» WHAT THE TASK REQUIRES
Repeat all the lines below exactly, but omit the pictures.

» RECORDS PROVIDED
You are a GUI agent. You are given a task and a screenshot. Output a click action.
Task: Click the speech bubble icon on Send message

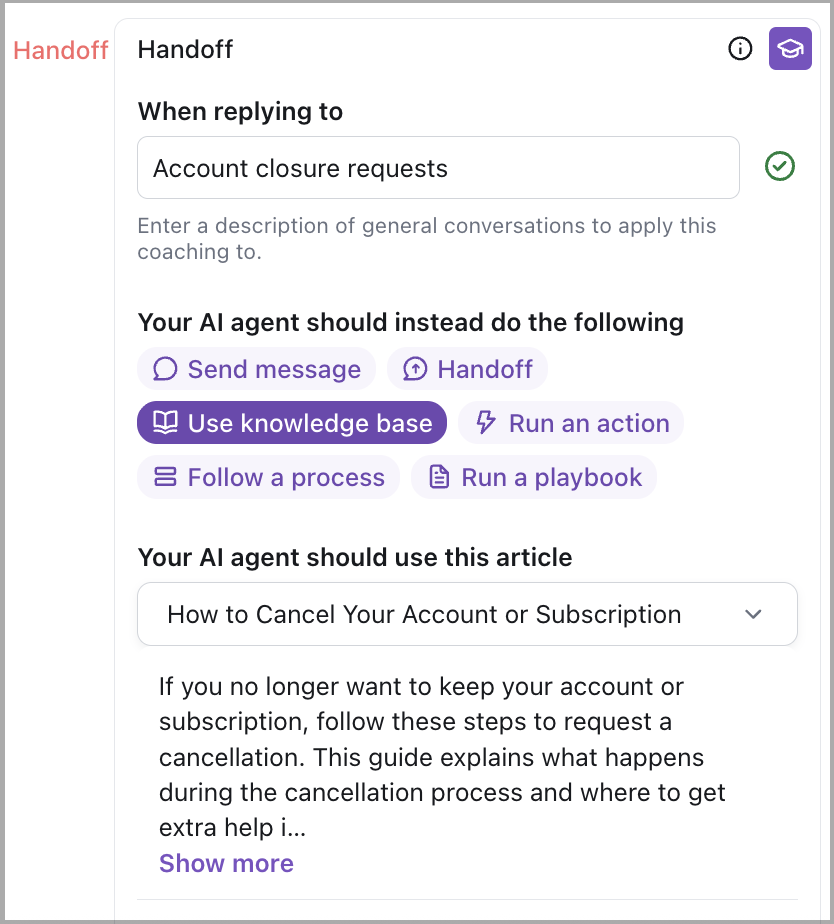(165, 369)
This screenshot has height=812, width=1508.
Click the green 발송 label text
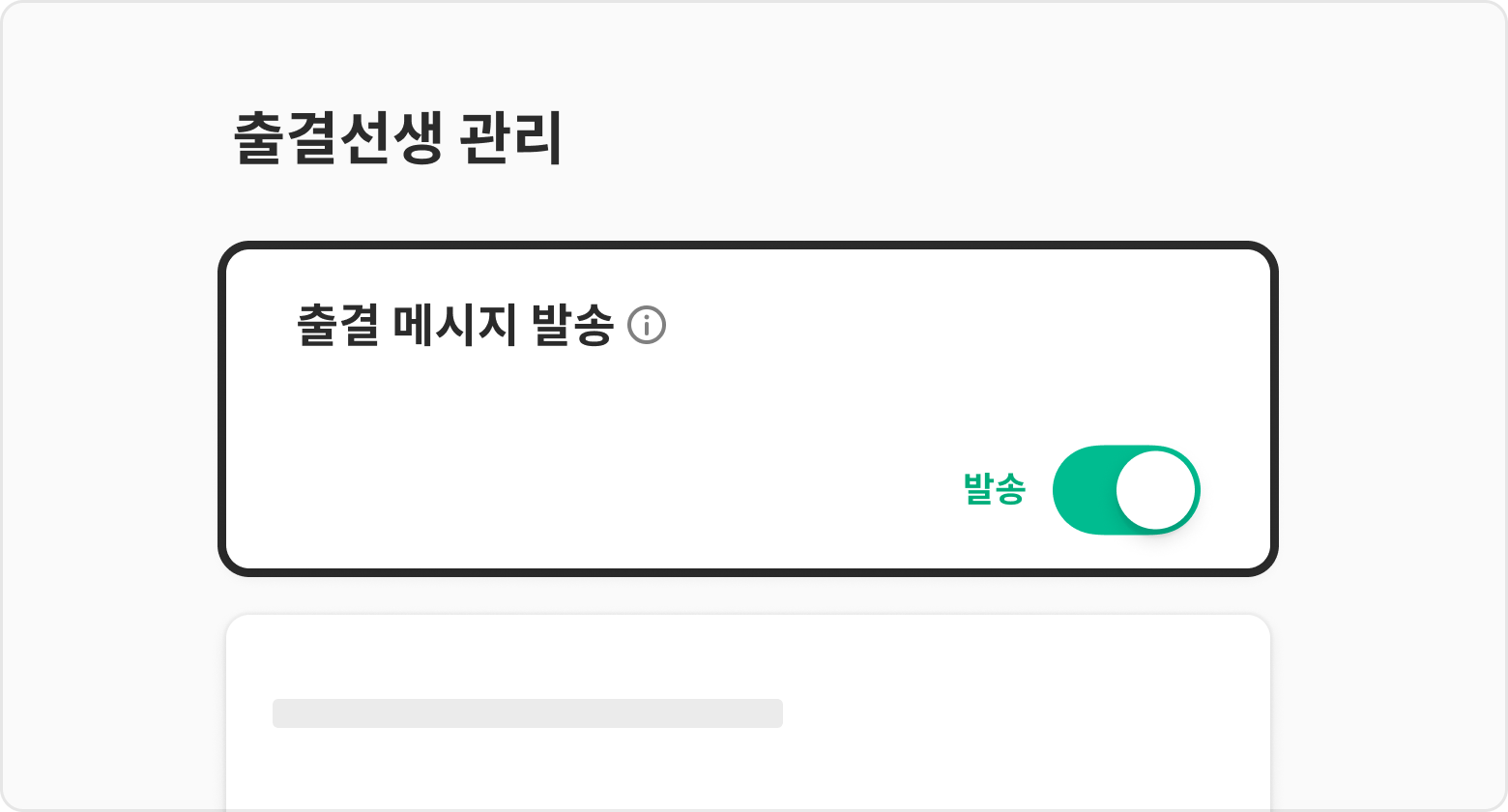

» SOLUTION BELOW
You are a GUI agent. You are given a task and a screenshot. Output a click action.
Task: Click the speech bubble icon on Send message

(165, 369)
This screenshot has height=812, width=1508.
Click the green 발송 label text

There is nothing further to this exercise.